Saved data entries
+---+

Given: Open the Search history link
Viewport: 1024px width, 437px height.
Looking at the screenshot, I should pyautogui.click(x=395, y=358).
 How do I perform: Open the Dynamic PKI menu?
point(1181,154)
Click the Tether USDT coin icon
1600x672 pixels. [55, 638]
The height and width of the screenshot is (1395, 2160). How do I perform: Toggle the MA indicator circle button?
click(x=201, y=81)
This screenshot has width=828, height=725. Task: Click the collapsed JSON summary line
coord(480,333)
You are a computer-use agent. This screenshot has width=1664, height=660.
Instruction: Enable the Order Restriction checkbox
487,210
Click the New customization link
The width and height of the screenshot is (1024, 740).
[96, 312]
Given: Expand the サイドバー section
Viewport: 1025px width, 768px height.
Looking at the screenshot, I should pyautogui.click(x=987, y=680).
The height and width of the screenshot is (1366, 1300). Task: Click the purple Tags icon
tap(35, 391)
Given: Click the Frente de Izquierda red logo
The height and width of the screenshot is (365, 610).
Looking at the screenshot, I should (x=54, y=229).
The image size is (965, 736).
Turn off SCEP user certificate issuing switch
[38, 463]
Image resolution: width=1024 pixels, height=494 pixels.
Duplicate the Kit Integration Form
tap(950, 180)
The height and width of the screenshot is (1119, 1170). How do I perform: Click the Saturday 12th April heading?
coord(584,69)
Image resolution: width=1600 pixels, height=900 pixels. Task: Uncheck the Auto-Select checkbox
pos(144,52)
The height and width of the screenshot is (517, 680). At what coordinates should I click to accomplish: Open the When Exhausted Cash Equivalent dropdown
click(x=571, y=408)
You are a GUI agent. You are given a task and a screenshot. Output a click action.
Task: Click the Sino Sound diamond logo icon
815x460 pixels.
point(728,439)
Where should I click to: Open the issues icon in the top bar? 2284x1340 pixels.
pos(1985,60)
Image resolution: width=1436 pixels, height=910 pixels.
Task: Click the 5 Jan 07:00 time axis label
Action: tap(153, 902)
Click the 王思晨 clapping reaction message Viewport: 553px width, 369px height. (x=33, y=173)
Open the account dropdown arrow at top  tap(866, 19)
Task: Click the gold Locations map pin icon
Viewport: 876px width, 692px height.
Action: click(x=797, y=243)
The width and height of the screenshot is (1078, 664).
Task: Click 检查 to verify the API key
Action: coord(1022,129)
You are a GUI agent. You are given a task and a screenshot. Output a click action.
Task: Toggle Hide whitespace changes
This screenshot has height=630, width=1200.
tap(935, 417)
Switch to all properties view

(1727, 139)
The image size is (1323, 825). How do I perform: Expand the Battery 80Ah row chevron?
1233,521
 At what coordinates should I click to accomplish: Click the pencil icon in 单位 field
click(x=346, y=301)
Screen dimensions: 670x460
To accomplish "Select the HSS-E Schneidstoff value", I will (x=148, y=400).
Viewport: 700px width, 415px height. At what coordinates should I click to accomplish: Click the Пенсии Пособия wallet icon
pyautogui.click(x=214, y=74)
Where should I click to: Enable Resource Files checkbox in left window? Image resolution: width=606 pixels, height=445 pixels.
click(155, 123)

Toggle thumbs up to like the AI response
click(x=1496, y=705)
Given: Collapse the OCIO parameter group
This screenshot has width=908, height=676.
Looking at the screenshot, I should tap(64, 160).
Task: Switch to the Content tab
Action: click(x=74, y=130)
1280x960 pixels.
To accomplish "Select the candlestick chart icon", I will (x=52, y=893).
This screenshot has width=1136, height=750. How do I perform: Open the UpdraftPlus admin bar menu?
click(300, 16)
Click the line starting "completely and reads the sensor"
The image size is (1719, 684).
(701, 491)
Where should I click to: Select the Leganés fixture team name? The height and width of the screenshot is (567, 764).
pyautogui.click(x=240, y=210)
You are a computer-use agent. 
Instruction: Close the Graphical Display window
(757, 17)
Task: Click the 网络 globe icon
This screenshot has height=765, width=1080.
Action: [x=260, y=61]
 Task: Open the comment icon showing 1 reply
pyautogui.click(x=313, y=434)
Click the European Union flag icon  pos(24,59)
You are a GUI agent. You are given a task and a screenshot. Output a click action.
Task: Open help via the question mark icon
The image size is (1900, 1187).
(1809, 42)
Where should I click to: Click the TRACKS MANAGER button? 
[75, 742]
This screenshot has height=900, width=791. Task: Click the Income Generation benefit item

+---+

### YOUR GOAL
Pull out every one of the items above and reproduce each line word for word.

### FULL SOLUTION
Given: Open the Search history link
Viewport: 1024px width, 437px height.
Looking at the screenshot, I should pyautogui.click(x=395, y=358).
 How do I perform: Open the Dynamic PKI menu?
point(1181,154)
Click the Tether USDT coin icon
1600x672 pixels. [55, 638]
The height and width of the screenshot is (1395, 2160). How do I perform: Toggle the MA indicator circle button?
click(x=201, y=81)
This screenshot has width=828, height=725. Task: Click the collapsed JSON summary line
coord(480,333)
You are a computer-use agent. This screenshot has width=1664, height=660.
Instruction: Enable the Order Restriction checkbox
487,210
Click the New customization link
The width and height of the screenshot is (1024, 740).
[96, 312]
Given: Expand the サイドバー section
Viewport: 1025px width, 768px height.
Looking at the screenshot, I should pyautogui.click(x=987, y=680).
The height and width of the screenshot is (1366, 1300). Task: Click the purple Tags icon
tap(35, 391)
Given: Click the Frente de Izquierda red logo
The height and width of the screenshot is (365, 610).
Looking at the screenshot, I should (x=54, y=229).
The image size is (965, 736).
Turn off SCEP user certificate issuing switch
[38, 463]
Image resolution: width=1024 pixels, height=494 pixels.
Duplicate the Kit Integration Form
tap(950, 180)
The height and width of the screenshot is (1119, 1170). How do I perform: Click the Saturday 12th April heading?
coord(584,69)
Image resolution: width=1600 pixels, height=900 pixels. Task: Uncheck the Auto-Select checkbox
pos(144,52)
The height and width of the screenshot is (517, 680). At what coordinates should I click to accomplish: Open the When Exhausted Cash Equivalent dropdown
click(x=571, y=408)
You are a GUI agent. You are given a task and a screenshot. Output a click action.
Task: Click the Sino Sound diamond logo icon
815x460 pixels.
point(728,439)
Where should I click to: Open the issues icon in the top bar? 2284x1340 pixels.
pos(1985,60)
Image resolution: width=1436 pixels, height=910 pixels.
Task: Click the 5 Jan 07:00 time axis label
Action: tap(153, 902)
Click the 王思晨 clapping reaction message Viewport: 553px width, 369px height. (x=33, y=173)
Open the account dropdown arrow at top  tap(866, 19)
Task: Click the gold Locations map pin icon
Viewport: 876px width, 692px height.
Action: click(x=797, y=243)
The width and height of the screenshot is (1078, 664).
Task: Click 检查 to verify the API key
Action: coord(1022,129)
You are a GUI agent. You are given a task and a screenshot. Output a click action.
Task: Toggle Hide whitespace changes
This screenshot has height=630, width=1200.
tap(935, 417)
Switch to all properties view

(1727, 139)
The image size is (1323, 825). How do I perform: Expand the Battery 80Ah row chevron?
1233,521
 At what coordinates should I click to accomplish: Click the pencil icon in 单位 field
click(x=346, y=301)
Screen dimensions: 670x460
To accomplish "Select the HSS-E Schneidstoff value", I will (x=148, y=400).
Viewport: 700px width, 415px height. At what coordinates should I click to accomplish: Click the Пенсии Пособия wallet icon
pyautogui.click(x=214, y=74)
Where should I click to: Enable Resource Files checkbox in left window? Image resolution: width=606 pixels, height=445 pixels.
click(155, 123)

Toggle thumbs up to like the AI response
click(x=1496, y=705)
Given: Collapse the OCIO parameter group
This screenshot has width=908, height=676.
Looking at the screenshot, I should tap(64, 160).
Task: Switch to the Content tab
Action: click(x=74, y=130)
1280x960 pixels.
To accomplish "Select the candlestick chart icon", I will (x=52, y=893).
This screenshot has width=1136, height=750. How do I perform: Open the UpdraftPlus admin bar menu?
click(300, 16)
Click the line starting "completely and reads the sensor"
The image size is (1719, 684).
(701, 491)
Where should I click to: Select the Leganés fixture team name? The height and width of the screenshot is (567, 764).
pyautogui.click(x=240, y=210)
You are a computer-use agent. 
Instruction: Close the Graphical Display window
(757, 17)
Task: Click the 网络 globe icon
This screenshot has height=765, width=1080.
Action: [x=260, y=61]
 Task: Open the comment icon showing 1 reply
pyautogui.click(x=313, y=434)
Click the European Union flag icon  pos(24,59)
You are a GUI agent. You are given a task and a screenshot. Output a click action.
Task: Open help via the question mark icon
The image size is (1900, 1187).
(1809, 42)
Where should I click to: Click the TRACKS MANAGER button? 
[75, 742]
This screenshot has height=900, width=791. Task: Click the Income Generation benefit item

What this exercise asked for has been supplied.